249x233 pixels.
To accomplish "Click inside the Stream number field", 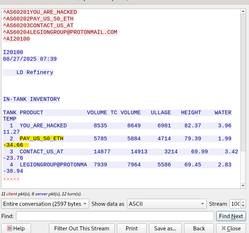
============================================================
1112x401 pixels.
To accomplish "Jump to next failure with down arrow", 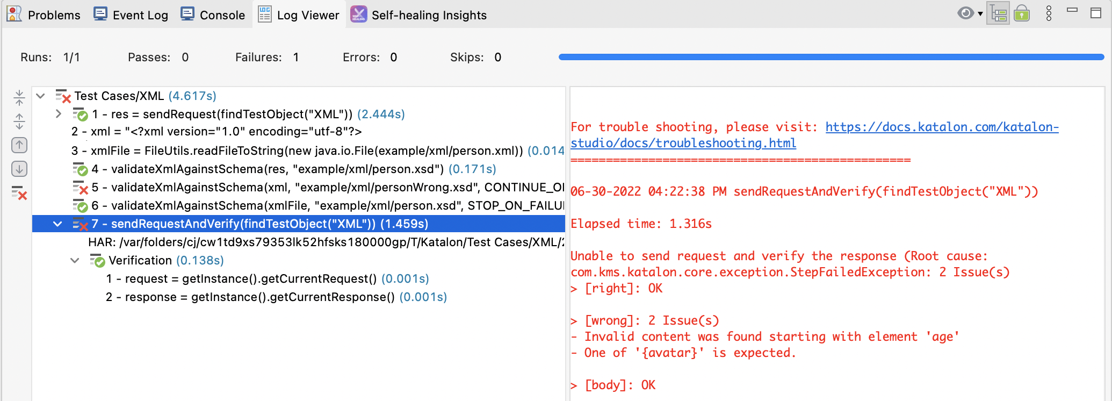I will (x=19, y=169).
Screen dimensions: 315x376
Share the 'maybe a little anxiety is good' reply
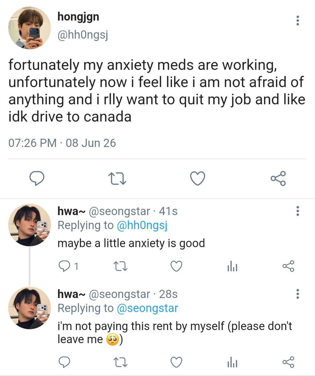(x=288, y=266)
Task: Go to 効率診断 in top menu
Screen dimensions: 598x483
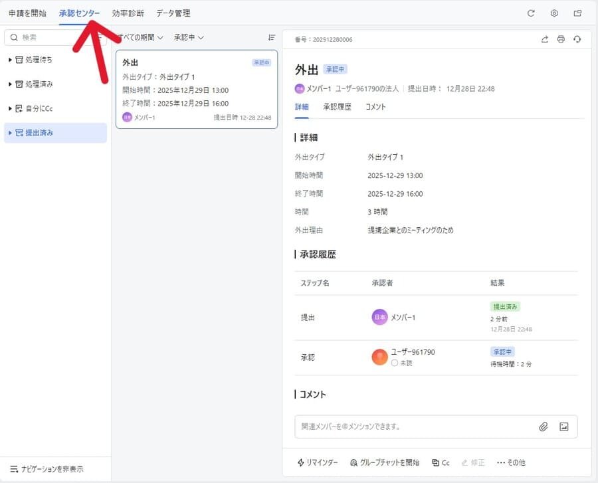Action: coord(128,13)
============================================================
* [HOW TO COMPLETE THIS TASK]:
Copy only this from above: the line containing "249x233 pixels.", the line containing "inside the Stream", and all lines between, printed exactly. Leave out the pictures.

* [SOLUTION FOR THIS TASK]:
249x233 pixels.
To accomplish "Click inside the Stream number field", 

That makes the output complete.